Another critical consequence is financial. Even if the HOA or its D&O policy initially provides a legal defense (which it will), those protections almost always come with a reservation of rights. This is especially true when the lawsuit itself explicitly names one or more individual directors or alleges wrongs against individual directors. That means if it’s later determined that the director acted outside the scope of their duties, engaged in fraud, or committed gross negligence, the association or insurer can demand reimbursement of defense costs. In other words, not only can the director lose immunity, but they may also be forced to repay the very expenses that were advanced on their behalf.
The exceptions make clear that when board members abuse their authority, the shield of the Business Judgment Rule disappears, and board members must answer personally for their actions.

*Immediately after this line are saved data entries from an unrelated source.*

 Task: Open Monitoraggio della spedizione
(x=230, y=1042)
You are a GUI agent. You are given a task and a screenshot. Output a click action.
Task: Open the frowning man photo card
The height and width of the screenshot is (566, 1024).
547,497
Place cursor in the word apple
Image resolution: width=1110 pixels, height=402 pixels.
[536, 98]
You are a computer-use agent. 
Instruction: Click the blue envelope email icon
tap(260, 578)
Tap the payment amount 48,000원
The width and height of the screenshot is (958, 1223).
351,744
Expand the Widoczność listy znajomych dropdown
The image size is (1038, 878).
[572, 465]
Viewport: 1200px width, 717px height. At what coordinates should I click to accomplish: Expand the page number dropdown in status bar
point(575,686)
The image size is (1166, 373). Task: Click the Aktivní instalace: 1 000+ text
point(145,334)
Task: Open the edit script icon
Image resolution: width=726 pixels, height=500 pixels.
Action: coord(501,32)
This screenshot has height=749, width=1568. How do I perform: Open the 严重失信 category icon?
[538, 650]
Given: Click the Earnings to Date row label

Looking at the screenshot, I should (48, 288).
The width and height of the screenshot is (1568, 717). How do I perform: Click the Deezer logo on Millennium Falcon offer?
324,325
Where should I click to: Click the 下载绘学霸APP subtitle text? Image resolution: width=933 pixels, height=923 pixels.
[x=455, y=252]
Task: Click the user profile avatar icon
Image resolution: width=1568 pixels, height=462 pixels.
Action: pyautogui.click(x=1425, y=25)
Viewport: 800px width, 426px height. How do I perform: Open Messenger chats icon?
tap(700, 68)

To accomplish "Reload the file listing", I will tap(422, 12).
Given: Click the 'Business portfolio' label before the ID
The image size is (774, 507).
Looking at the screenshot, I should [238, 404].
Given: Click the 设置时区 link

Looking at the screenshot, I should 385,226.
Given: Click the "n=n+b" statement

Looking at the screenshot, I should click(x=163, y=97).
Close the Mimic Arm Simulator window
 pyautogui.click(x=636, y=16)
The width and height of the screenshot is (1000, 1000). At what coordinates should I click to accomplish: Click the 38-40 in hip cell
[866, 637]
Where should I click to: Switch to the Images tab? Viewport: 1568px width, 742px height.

STRATEGIES FOR HOLDING BAD HOA BOARD MEMBERS PERSONALLY LIABLE
Knowing that individual board members can be held liable is only the first step. The real challenge for homeowners is turning that knowledge into action. If your board is abusing its power, here are key strategies to consider help hold bad HOA board members personally accountable:
- Document Everything. Keep detailed records of board actions, communications, and violations of governing documents. Emails, meeting minutes, and written notices can make the difference in proving misconduct. Be specific about the failures by the director or directors involved. By calling out individual behavior, you’re not just putting the HOA as an entity on notice. You’re also putting the director personally on notice. If the misconduct continues after that, it looks far less like an accident or simple negligence and far more like wrongful, intentional conduct.
- Target the Association and the Director. In serious cases, your claim may include both the HOA and the individual director. Naming both ensures you preserve every avenue of recovery, especially if insurance or indemnity coverage is later denied.
- Anticipate Common Defenses. Bad board members will always claim protection under the Business Judgment Rule, Civil Code section 5800, and the association’s D&O insurance. Knowing when those defenses fail is critical to overcoming them.
- Work with an Experienced HOA Attorney. Suing an HOA is complex enough. Suing an individual director requires an attorney who understands how to pierce the shield of statutory and insurance protections while avoiding procedural traps. The attorneys at my law firm, MBK Chapman, have that experience.
Homeowners should never assume that misconduct by board members is beyond reach. With the right strategy, bad directors can be exposed to personal liability, forced to repay defense costs, and held accountable for the damage they cause.
PERSONAL LIABILITY IS STILL THE EXCEPTION, NOT THE RULE
I want to be clear about this issue. Even though California law allows HOA members like you to hold bad HOA board personally liable in certain circumstances, most directors will never face that kind of exposure. The legal framework is designed to protect well-intentioned volunteers, and both the Davis-Stirling Act and the courts in California have ensured that that is a high bar to overcome.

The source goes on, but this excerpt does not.